Text section:
--

The company above I worked for had factory capacity issues - we could sell all the parts we could make with our existing facilities working full shifts 24x7. But new facilities, that was a huge investment in capital we didn’t want to make. So we made the high end products that had the highest margin when the demand cycle swung that way. In car terms - when cars are selling, General Motors builds Cadillacs and they don’t bother to build Sonics (if GM has tooled their lines so all cars can come out of all facilities). That might be good for the job market, it isn’t good for people who can’t afford Caddy’s.

Bold added. Not the US, but sometimes manufacturers DO leave.

GM Holden just announced that they will be leaving Australia by 2017. Mitsubishi pulled out in 2008 and Ford has previously said they will end production in 2016.

This leaves Toyota as the sole automobile manufacturer in Australia, and they are expected to follow. After that all cars sold in Australia will be imported.

--

Supplied entries:
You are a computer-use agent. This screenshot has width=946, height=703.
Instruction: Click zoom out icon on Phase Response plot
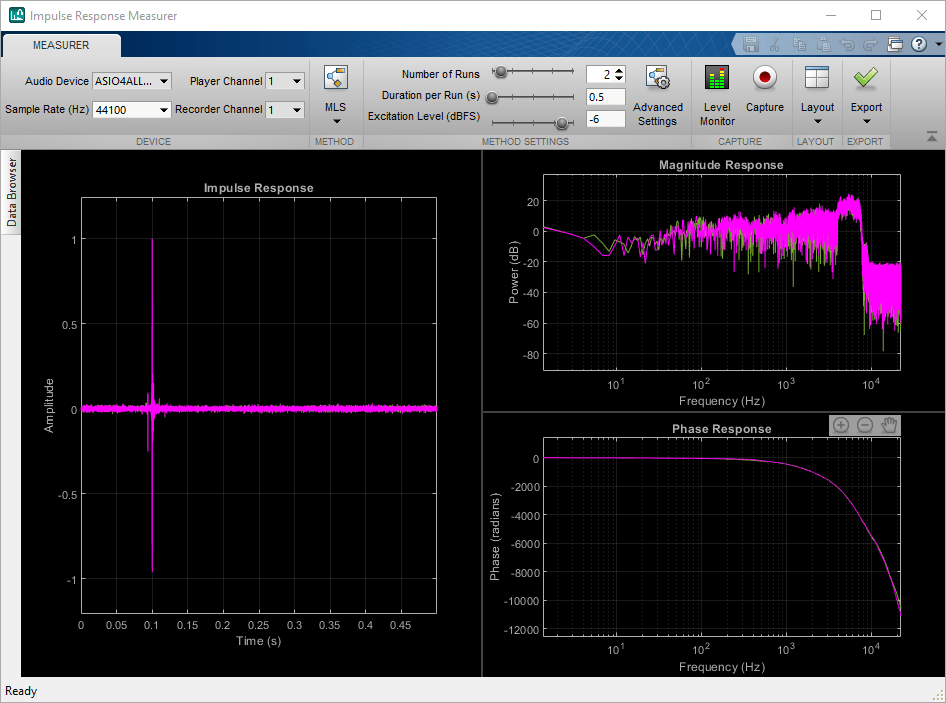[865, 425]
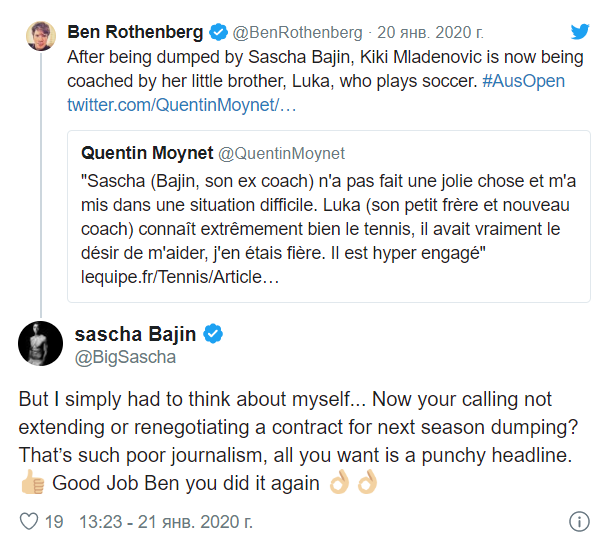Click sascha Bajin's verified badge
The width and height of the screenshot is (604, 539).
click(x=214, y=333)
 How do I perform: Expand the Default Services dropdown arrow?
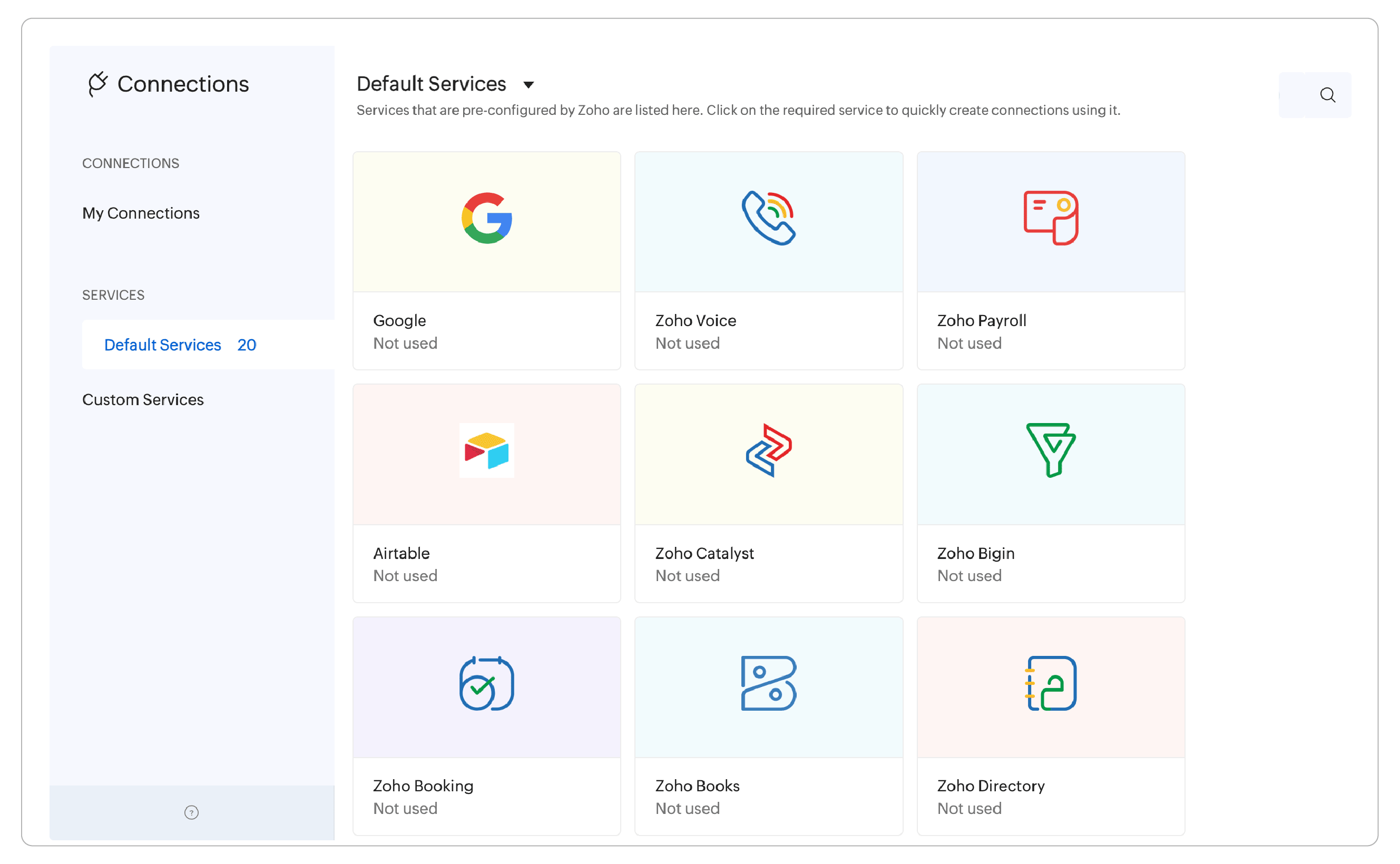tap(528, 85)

--

Exercise directions:
According to the text about car manufacturing, which automaker pulled out of Australia in 2008?

Task output:
Mitsubishi